A mitad de camino sonó su móvil. Era su hija. Estudiaba y vivía en Heidelberg, donde estaba terminando la carrera universitaria.

– Hola, Astrid -respondió en voz baja.

– Hola, papá. ¿Te molesto? ¿Puedes hablar? -preguntó tímidamente la chica, que sabía los innumerables asuntos de trabajo que desde siempre abrumaban a su padre.

– Claro, tesoro, dime.

– Hoy me ha ocurrido algo extraño. Cuando he ido a coger mi coche, en el parabrisas había una hoja de papel que decía que comprobara los frenos antes de salir. Primero he pensado que se trataba de una broma. Pero luego, cuando he puesto en marcha el coche y he hecho un par de metros de prueba, efectivamente los frenos no funcionaban. Ni siquiera el freno de mano. He puesto punto muerto hasta que se ha parado. No te imaginas qué susto.

– ¿Te ha pasado algo? -preguntó el padre, muy preocupado.

– No, no, estoy bien. Claro que, si no hubiera sido por la nota, no sé si ahora estaría en condiciones de decir lo mismo. Te llamo para preguntarte qué tengo que hacer. ¿Quieres que vaya a la policía?

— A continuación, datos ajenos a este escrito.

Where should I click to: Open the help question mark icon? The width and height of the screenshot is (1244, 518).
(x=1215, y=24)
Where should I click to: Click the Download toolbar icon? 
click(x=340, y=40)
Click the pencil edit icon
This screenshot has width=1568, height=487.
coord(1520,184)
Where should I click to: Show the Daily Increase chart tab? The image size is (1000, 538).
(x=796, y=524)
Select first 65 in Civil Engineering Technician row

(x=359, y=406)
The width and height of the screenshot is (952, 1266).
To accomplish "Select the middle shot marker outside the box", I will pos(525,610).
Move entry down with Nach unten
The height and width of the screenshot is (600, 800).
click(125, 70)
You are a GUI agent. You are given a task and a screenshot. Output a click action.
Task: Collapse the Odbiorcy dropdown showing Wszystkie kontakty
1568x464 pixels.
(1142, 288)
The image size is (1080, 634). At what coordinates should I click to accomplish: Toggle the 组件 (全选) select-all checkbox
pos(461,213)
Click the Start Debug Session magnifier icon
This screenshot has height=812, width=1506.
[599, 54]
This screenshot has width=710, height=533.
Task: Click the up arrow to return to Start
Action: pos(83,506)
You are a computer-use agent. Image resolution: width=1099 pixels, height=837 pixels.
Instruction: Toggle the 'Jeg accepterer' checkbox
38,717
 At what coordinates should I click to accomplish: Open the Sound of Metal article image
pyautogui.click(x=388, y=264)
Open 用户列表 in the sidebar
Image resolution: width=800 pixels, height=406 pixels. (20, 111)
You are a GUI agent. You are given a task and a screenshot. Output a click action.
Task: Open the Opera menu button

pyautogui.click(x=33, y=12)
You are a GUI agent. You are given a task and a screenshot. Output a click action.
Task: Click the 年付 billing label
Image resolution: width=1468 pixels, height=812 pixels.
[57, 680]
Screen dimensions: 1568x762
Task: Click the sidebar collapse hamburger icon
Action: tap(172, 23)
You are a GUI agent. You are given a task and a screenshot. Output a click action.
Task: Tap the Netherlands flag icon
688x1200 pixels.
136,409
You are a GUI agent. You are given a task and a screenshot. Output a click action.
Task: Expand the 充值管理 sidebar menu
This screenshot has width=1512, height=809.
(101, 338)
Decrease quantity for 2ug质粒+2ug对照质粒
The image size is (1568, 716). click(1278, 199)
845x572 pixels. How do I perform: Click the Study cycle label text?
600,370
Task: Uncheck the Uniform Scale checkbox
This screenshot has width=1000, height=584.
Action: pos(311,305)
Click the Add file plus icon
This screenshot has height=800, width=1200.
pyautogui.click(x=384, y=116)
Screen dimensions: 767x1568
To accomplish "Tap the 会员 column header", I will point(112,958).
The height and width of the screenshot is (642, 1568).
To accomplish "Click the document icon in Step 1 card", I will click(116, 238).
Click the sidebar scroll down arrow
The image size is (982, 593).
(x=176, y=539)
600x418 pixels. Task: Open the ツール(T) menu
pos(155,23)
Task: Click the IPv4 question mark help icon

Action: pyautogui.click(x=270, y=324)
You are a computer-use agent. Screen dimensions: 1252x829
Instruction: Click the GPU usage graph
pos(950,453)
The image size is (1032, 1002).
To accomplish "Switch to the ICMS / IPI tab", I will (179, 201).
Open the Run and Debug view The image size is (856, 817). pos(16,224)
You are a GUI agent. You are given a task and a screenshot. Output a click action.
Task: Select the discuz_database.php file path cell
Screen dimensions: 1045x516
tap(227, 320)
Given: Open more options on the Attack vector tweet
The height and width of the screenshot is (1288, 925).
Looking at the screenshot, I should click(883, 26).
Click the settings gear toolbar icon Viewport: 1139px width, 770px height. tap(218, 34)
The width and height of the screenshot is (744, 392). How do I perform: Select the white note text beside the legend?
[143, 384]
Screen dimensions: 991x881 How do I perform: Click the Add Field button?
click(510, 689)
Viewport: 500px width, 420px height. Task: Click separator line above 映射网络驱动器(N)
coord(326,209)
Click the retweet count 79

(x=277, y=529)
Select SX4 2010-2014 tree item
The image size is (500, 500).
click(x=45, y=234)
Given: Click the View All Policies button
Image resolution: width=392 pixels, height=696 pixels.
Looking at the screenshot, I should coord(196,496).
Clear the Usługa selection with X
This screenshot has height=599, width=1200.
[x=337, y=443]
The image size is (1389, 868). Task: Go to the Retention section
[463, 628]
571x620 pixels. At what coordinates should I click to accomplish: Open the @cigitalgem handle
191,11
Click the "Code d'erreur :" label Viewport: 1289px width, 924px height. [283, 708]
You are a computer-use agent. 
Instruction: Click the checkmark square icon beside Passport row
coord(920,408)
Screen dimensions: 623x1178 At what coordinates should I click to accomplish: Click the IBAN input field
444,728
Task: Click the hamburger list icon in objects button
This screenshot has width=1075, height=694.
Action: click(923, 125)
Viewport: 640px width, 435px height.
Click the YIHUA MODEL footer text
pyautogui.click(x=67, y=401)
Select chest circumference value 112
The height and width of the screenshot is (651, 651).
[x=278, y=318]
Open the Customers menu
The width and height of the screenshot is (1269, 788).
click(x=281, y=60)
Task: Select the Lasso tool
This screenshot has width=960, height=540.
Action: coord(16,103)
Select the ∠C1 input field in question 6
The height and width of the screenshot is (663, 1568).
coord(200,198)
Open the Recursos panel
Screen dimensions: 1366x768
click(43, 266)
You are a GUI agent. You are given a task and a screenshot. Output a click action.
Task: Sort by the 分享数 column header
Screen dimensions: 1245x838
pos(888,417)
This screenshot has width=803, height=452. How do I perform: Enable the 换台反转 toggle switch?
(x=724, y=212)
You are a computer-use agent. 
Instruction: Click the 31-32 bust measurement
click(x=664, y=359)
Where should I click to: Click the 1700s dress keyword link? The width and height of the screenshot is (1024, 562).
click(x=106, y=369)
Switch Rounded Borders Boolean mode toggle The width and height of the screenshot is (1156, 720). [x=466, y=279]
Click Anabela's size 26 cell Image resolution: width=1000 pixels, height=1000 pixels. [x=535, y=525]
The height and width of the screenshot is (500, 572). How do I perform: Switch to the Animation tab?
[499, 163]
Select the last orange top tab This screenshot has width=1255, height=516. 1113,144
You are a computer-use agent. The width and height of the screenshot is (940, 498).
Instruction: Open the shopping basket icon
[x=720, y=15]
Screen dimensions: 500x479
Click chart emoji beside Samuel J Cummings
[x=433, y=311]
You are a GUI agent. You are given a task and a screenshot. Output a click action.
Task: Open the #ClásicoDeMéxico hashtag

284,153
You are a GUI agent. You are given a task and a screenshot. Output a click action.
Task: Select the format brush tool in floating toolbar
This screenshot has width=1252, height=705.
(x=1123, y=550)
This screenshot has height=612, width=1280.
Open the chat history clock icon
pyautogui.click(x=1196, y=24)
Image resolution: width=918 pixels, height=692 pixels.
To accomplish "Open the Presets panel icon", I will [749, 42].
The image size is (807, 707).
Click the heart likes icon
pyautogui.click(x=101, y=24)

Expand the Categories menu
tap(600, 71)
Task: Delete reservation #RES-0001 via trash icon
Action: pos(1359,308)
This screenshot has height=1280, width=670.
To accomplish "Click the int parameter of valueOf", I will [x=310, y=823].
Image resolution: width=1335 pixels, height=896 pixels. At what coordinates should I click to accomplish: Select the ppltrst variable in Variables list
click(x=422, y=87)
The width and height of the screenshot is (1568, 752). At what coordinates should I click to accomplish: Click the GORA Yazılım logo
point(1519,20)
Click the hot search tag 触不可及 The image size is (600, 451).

– No. Yo me encargo del tema. No te preocupes -contestó con decisión Kluge-. No hagas nada. Te prometo que no volverá a suceder. Querían enviarme un mensaje a mí.

– ¿Quiénes?

– No sé decírtelo. Hemos despedido a algunos empleados últimamente a causa de la crisis económica. Quizá lo que te ha ocurrido esté relacionado con eso. Informaré en seguida al jefe de seguridad para que tome las medidas oportunas. No tienes nada más que temer -respondió enérgicamente un padre que, en realidad, tenía ganas de sentarse y echarse a llorar en medio de la calle.

– De acuerdo, papá. Pero ¿tú estás bien?

– ¿Cómo quieres que esté bien con lo que acabas de contarme? Pero no te preocupes, tesoro, nadie te hará daño. Nadie. Te llamo más tarde. Un abrazo.

– Hasta luego, papá. Ten cuidado, por favor.

Colgaron.

Kluge caminó hasta su casa.

Acababa de decidir lo que iba a hacer. No les daría otra oportunidad.

Una vez en casa se duchó por segunda vez esa mañana y se vistió para ir a la oficina. Escogió el traje más elegante que tenía. Debía irse.